Clementine Malpas

Clementine Malpas is an award-winning British filmmaker who has spent most of her career in countries rent by strife and war, telling the stories of ordinary people whose lives have been upended.

Her film about women’s prisons in Afghanistan led to two innocent women being freed. One of them, who had been jailed for being raped, won a presidential pardon as a result of Clementine’s work.

A co-founder of Tiger Nest Films, Clementine makes documentaries and short news films for a range of international broadcasters including NetFlix, CNN, PBS, Al Jazeera and Channel 4.

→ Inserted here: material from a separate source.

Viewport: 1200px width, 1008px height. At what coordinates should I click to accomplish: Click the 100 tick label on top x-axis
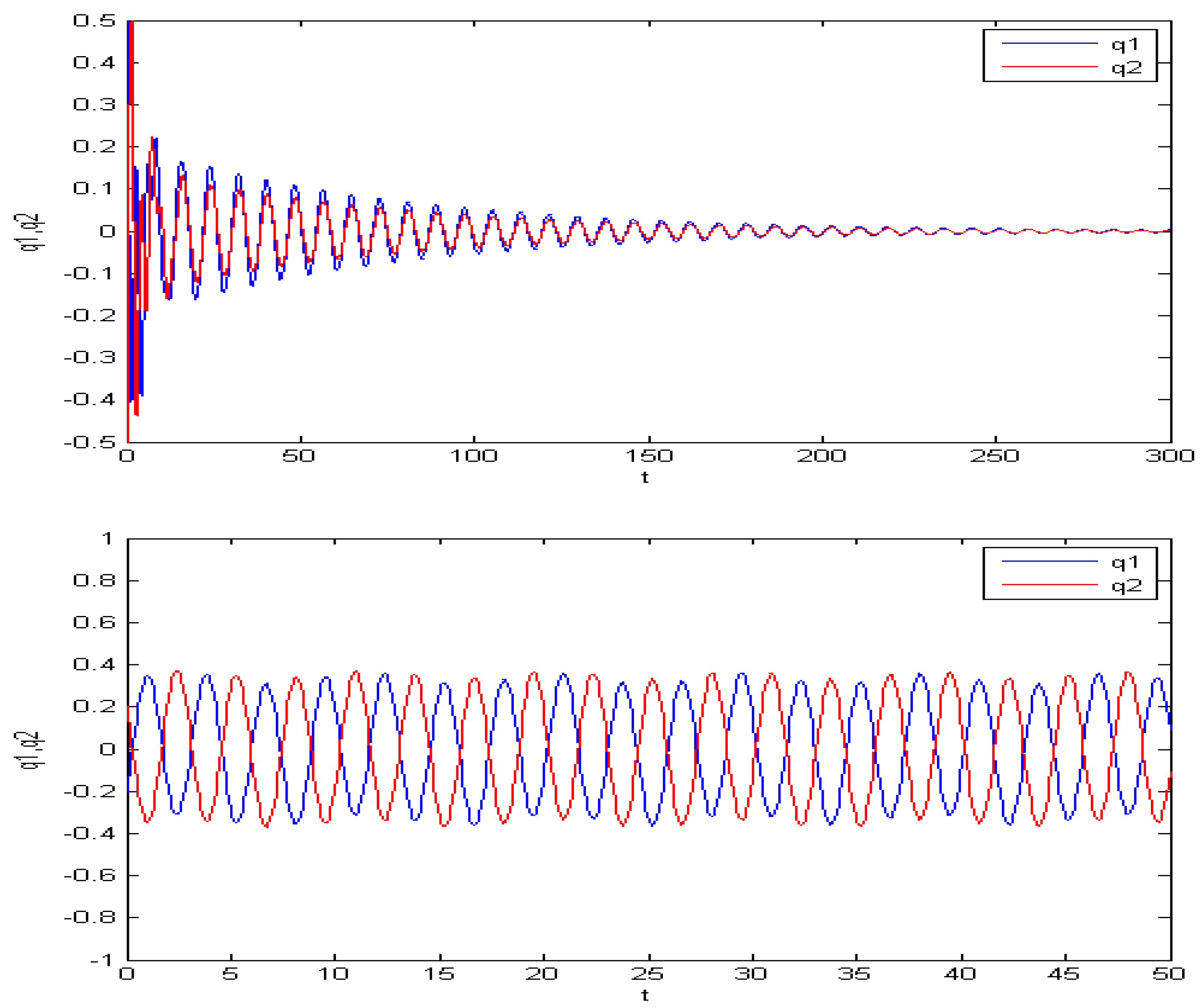pos(474,456)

In 2013 Angelina Jolie asked Tiger Nest Films to record her work as the special envoy for the UN Refugee Agency, UNHCR. They have worked together on more than seven films, with refugees from Syria, Iraq, Burma, South Sudan and the Democratic Republic of Congo, among others.

In 2016 Clementine and her co-director Leslie Knott worked with the Oscar winning actress Cate Blanchett and acclaimed photographers Tom Stoddart and Lynsey Addario to document refugee journeys for the Annenberg Foundation. The film, which followed refugees on five continents, was released on NetFlix and won the jury award at the 2017 Newport Beach Film Festival.

Clementine’s film about Nigerian women trafficked into Italy, where they are forced to work as sex-workers, saw off competition from 140 countries to win the Social Impact Media Award in 2017. The film, for the Guardian newspaper, focused on the plight of thousands of women and girls forced into prostitution in Asti, Sicily.

Clementine has also worked with a number of international humanitarian organisations including Unicef, Oxfam, the Aga Khan Foundation, World Vision and the World Bank.